▶ **What is needed**
Write out all the data below exactly.

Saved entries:
####
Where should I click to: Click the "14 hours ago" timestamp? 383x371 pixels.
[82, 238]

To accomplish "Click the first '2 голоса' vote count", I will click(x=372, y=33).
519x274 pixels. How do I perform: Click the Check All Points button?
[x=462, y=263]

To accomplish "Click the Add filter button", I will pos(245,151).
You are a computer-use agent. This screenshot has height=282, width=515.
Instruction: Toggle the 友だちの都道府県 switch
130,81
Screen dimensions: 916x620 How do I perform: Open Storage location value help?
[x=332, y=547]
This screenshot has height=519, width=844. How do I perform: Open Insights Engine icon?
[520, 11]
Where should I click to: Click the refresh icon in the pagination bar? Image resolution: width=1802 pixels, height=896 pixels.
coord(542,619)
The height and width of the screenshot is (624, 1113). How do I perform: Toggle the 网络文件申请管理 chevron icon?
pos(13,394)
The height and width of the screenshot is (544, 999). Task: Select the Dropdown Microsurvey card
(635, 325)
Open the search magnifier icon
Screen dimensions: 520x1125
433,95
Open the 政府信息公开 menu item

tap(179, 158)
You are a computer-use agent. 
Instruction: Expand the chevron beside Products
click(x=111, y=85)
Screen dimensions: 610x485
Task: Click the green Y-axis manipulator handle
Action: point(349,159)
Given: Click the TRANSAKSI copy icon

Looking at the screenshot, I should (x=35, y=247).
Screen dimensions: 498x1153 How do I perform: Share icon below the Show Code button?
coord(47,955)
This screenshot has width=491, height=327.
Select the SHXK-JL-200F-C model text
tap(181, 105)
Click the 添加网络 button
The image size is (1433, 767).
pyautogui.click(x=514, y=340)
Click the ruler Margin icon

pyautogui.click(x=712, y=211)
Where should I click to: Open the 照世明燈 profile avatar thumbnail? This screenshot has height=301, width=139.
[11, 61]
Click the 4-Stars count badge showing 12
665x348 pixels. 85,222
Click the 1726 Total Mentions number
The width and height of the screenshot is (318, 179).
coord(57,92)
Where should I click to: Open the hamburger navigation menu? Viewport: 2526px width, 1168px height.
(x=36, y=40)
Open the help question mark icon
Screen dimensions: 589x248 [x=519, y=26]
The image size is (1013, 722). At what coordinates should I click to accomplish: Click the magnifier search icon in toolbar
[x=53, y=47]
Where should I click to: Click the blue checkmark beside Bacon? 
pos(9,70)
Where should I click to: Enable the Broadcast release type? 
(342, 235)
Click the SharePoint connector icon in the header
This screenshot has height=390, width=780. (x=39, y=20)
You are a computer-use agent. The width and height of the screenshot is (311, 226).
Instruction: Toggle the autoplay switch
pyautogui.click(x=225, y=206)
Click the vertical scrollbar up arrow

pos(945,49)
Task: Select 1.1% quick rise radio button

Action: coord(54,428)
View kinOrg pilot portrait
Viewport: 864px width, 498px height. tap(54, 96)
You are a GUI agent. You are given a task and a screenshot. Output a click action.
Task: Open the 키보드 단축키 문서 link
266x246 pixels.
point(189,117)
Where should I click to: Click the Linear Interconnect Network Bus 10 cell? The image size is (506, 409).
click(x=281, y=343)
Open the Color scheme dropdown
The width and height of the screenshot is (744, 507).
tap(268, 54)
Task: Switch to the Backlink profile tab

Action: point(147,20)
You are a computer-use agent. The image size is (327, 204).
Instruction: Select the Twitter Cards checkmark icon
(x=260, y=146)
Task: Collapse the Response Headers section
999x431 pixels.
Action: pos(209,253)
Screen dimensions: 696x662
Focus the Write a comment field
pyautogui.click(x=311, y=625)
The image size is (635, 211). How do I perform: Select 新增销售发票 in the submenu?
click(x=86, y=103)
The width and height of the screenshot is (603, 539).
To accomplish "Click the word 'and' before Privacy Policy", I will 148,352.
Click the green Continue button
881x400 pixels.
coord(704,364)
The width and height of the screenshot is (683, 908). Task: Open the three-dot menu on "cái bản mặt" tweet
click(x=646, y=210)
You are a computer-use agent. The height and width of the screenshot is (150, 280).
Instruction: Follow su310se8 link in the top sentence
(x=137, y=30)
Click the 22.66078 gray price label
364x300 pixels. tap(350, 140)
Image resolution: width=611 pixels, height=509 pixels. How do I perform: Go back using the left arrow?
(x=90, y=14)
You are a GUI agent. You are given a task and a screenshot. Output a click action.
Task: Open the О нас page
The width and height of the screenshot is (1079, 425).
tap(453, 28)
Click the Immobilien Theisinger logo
####
▶ **Exercise solution**
Where should I click to: Click the "14 hours ago" timestamp? 383x371 pixels.
[82, 238]

To accomplish "Click the first '2 голоса' vote count", I will click(x=372, y=33).
519x274 pixels. How do I perform: Click the Check All Points button?
[x=462, y=263]

To accomplish "Click the Add filter button", I will pos(245,151).
You are a computer-use agent. This screenshot has height=282, width=515.
Instruction: Toggle the 友だちの都道府県 switch
130,81
Screen dimensions: 916x620 How do I perform: Open Storage location value help?
[x=332, y=547]
This screenshot has height=519, width=844. How do I perform: Open Insights Engine icon?
[520, 11]
Where should I click to: Click the refresh icon in the pagination bar? Image resolution: width=1802 pixels, height=896 pixels.
coord(542,619)
The height and width of the screenshot is (624, 1113). How do I perform: Toggle the 网络文件申请管理 chevron icon?
pos(13,394)
The height and width of the screenshot is (544, 999). Task: Select the Dropdown Microsurvey card
(635, 325)
Open the search magnifier icon
Screen dimensions: 520x1125
433,95
Open the 政府信息公开 menu item

tap(179, 158)
You are a computer-use agent. 
Instruction: Expand the chevron beside Products
click(x=111, y=85)
Screen dimensions: 610x485
Task: Click the green Y-axis manipulator handle
Action: point(349,159)
Given: Click the TRANSAKSI copy icon

Looking at the screenshot, I should (x=35, y=247).
Screen dimensions: 498x1153 How do I perform: Share icon below the Show Code button?
coord(47,955)
This screenshot has width=491, height=327.
Select the SHXK-JL-200F-C model text
tap(181, 105)
Click the 添加网络 button
The image size is (1433, 767).
pyautogui.click(x=514, y=340)
Click the ruler Margin icon

pyautogui.click(x=712, y=211)
Where should I click to: Open the 照世明燈 profile avatar thumbnail? This screenshot has height=301, width=139.
[11, 61]
Click the 4-Stars count badge showing 12
665x348 pixels. 85,222
Click the 1726 Total Mentions number
The width and height of the screenshot is (318, 179).
coord(57,92)
Where should I click to: Open the hamburger navigation menu? Viewport: 2526px width, 1168px height.
(x=36, y=40)
Open the help question mark icon
Screen dimensions: 589x248 [x=519, y=26]
The image size is (1013, 722). At what coordinates should I click to accomplish: Click the magnifier search icon in toolbar
[x=53, y=47]
Where should I click to: Click the blue checkmark beside Bacon? 
pos(9,70)
Where should I click to: Enable the Broadcast release type? 
(342, 235)
Click the SharePoint connector icon in the header
This screenshot has height=390, width=780. (x=39, y=20)
You are a computer-use agent. The width and height of the screenshot is (311, 226).
Instruction: Toggle the autoplay switch
pyautogui.click(x=225, y=206)
Click the vertical scrollbar up arrow

pos(945,49)
Task: Select 1.1% quick rise radio button

Action: coord(54,428)
View kinOrg pilot portrait
Viewport: 864px width, 498px height. tap(54, 96)
You are a GUI agent. You are given a task and a screenshot. Output a click action.
Task: Open the 키보드 단축키 문서 link
266x246 pixels.
point(189,117)
Where should I click to: Click the Linear Interconnect Network Bus 10 cell? The image size is (506, 409).
click(x=281, y=343)
Open the Color scheme dropdown
The width and height of the screenshot is (744, 507).
tap(268, 54)
Task: Switch to the Backlink profile tab

Action: point(147,20)
You are a computer-use agent. The image size is (327, 204).
Instruction: Select the Twitter Cards checkmark icon
(x=260, y=146)
Task: Collapse the Response Headers section
999x431 pixels.
Action: pos(209,253)
Screen dimensions: 696x662
Focus the Write a comment field
pyautogui.click(x=311, y=625)
The image size is (635, 211). How do I perform: Select 新增销售发票 in the submenu?
click(x=86, y=103)
The width and height of the screenshot is (603, 539).
To accomplish "Click the word 'and' before Privacy Policy", I will 148,352.
Click the green Continue button
881x400 pixels.
coord(704,364)
The width and height of the screenshot is (683, 908). Task: Open the three-dot menu on "cái bản mặt" tweet
click(x=646, y=210)
You are a computer-use agent. The height and width of the screenshot is (150, 280).
Instruction: Follow su310se8 link in the top sentence
(x=137, y=30)
Click the 22.66078 gray price label
364x300 pixels. tap(350, 140)
Image resolution: width=611 pixels, height=509 pixels. How do I perform: Go back using the left arrow?
(x=90, y=14)
You are a GUI agent. You are given a task and a screenshot. Output a click action.
Task: Open the О нас page
The width and height of the screenshot is (1079, 425).
tap(453, 28)
Click the Immobilien Theisinger logo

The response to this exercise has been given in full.